**AIM OF THE EXERCISE**
Repeat the entries below exactly, pictures excluded.

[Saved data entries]
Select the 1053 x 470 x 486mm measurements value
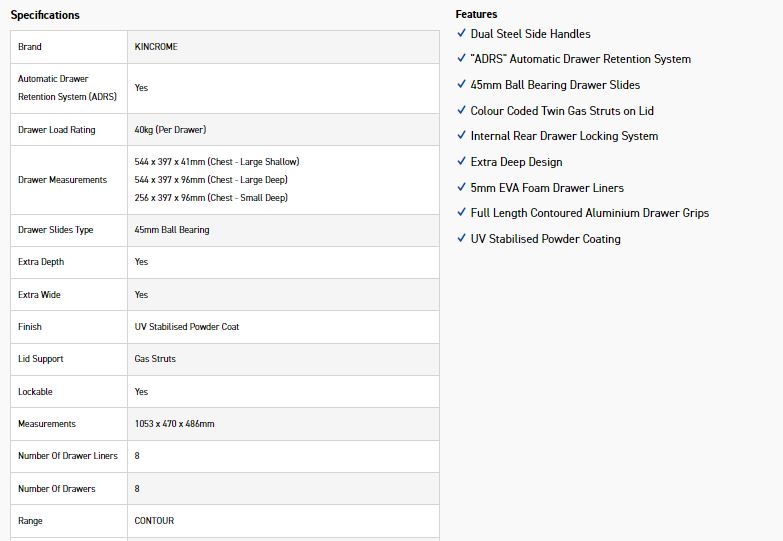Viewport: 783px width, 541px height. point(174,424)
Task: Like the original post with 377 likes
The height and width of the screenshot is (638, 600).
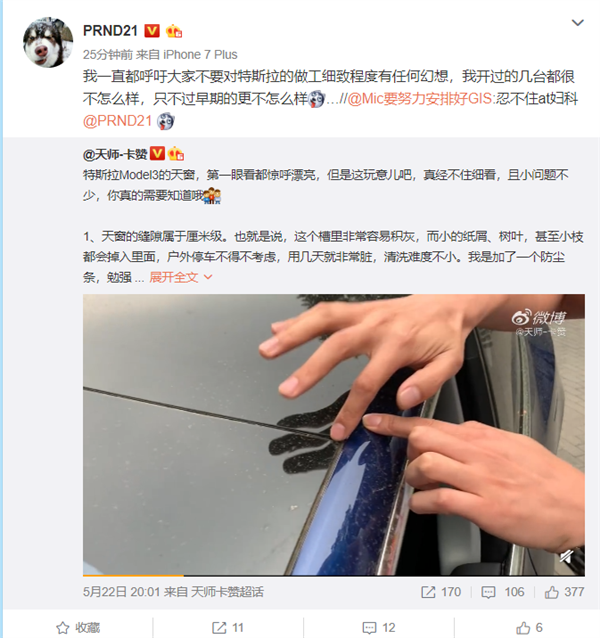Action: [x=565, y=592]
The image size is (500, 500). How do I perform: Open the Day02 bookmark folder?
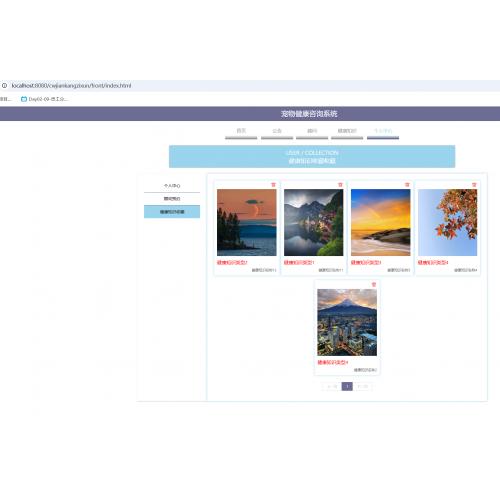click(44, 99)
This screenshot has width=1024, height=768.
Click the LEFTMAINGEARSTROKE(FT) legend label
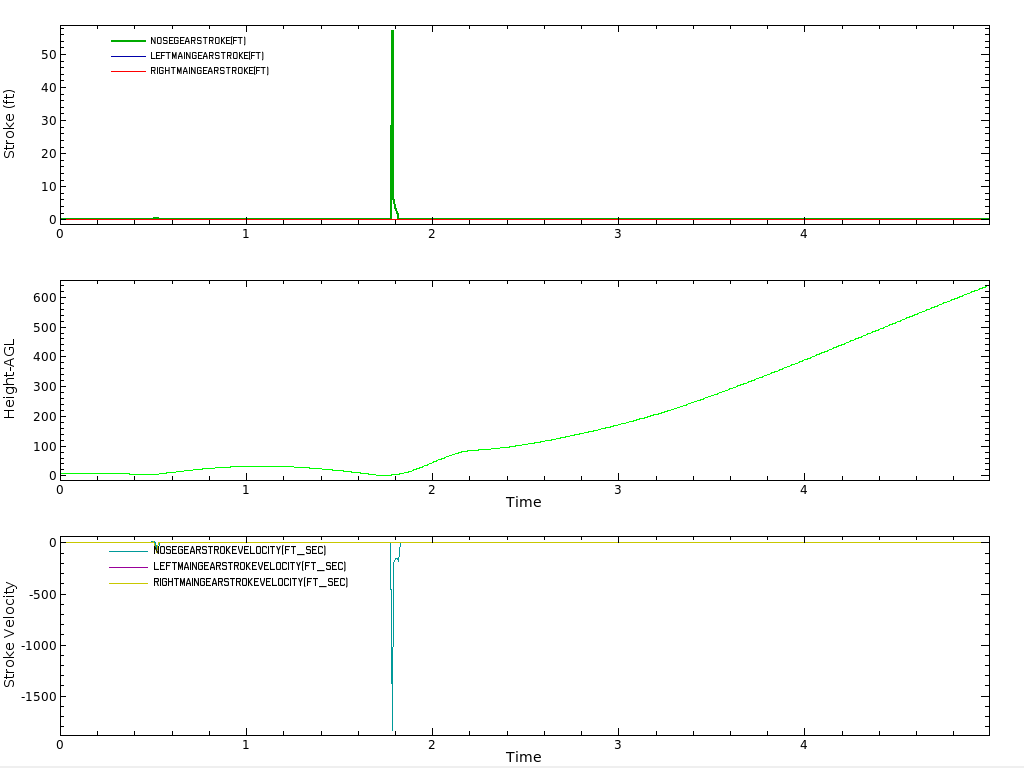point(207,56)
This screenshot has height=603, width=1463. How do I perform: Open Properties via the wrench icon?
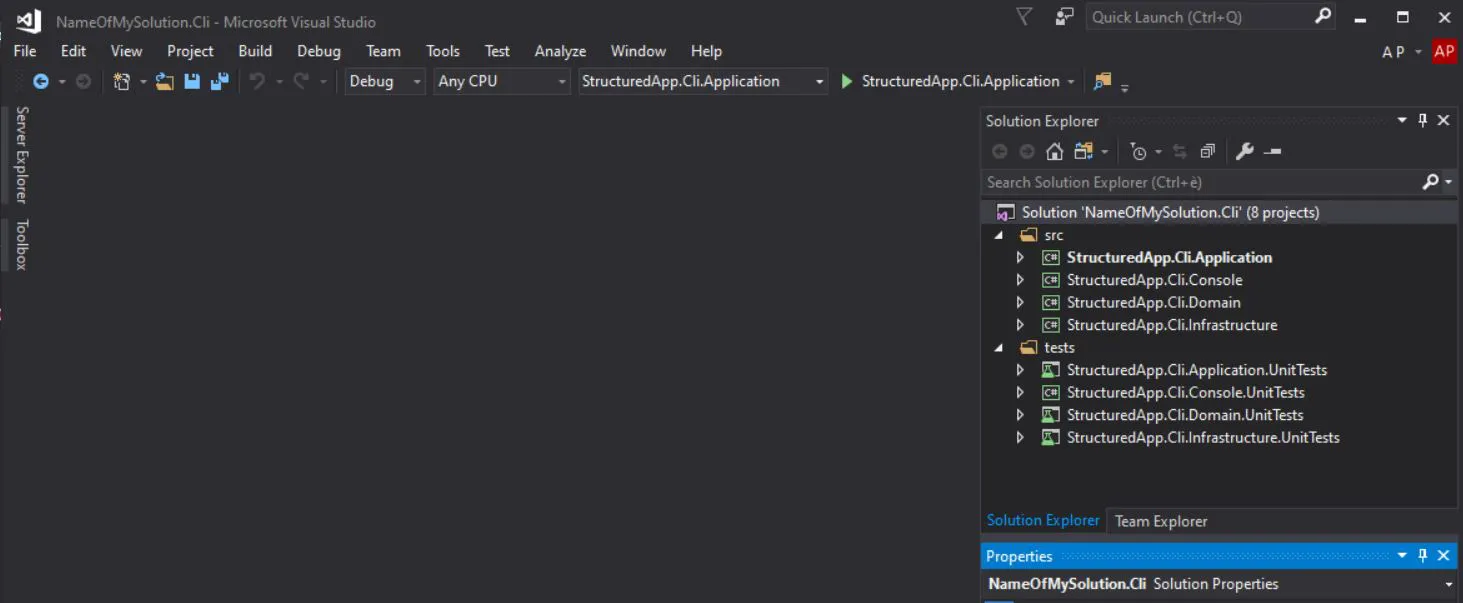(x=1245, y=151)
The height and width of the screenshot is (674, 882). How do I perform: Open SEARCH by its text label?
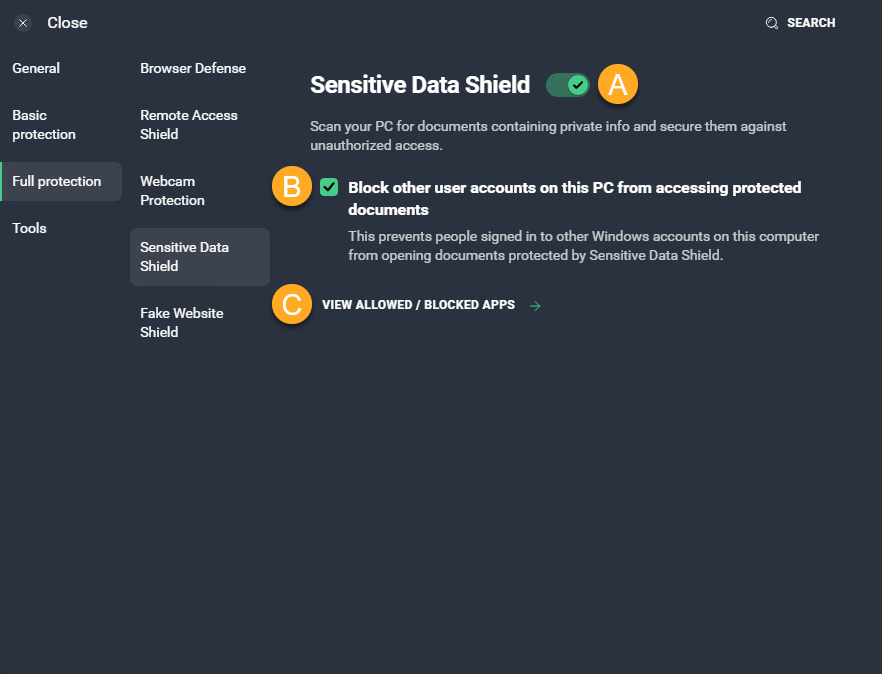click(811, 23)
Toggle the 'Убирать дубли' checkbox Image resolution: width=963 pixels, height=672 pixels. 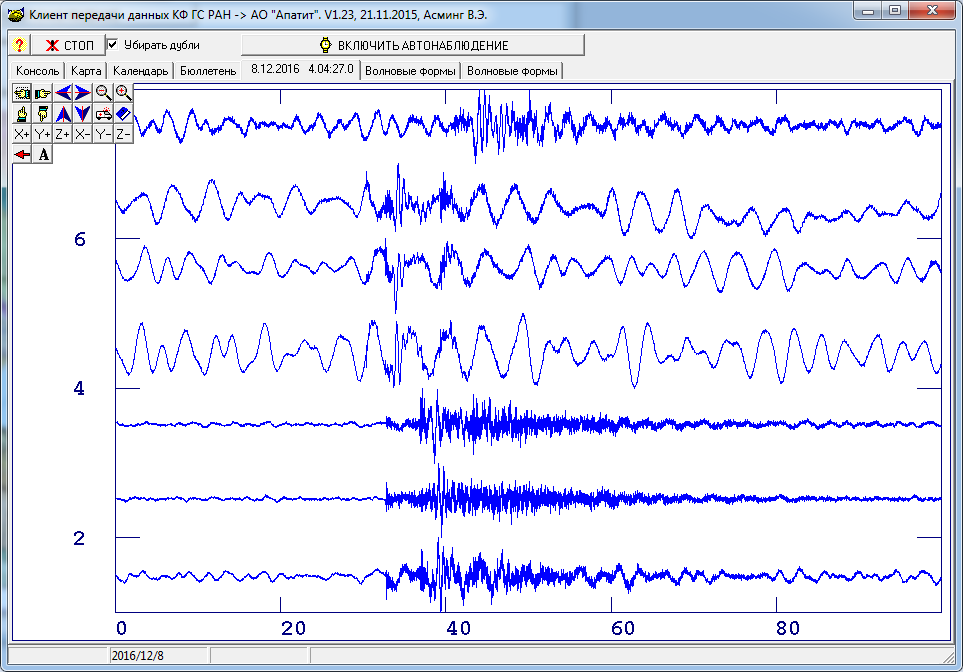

**THE ANSWER**
Select the 1053 x 470 x 486mm measurements value
Viewport: 783px width, 541px height. point(174,424)
Task: Like the original post with 377 likes
The height and width of the screenshot is (638, 600).
Action: [x=565, y=592]
The image size is (500, 500). How do I perform: Open the Day02 bookmark folder?
click(44, 99)
This screenshot has width=1024, height=768.
Click the LEFTMAINGEARSTROKE(FT) legend label
point(207,56)
This screenshot has height=603, width=1463. How do I perform: Open Properties via the wrench icon?
(x=1245, y=151)
The height and width of the screenshot is (674, 882). How do I perform: Open SEARCH by its text label?
click(811, 23)
Toggle the 'Убирать дубли' checkbox Image resolution: width=963 pixels, height=672 pixels. 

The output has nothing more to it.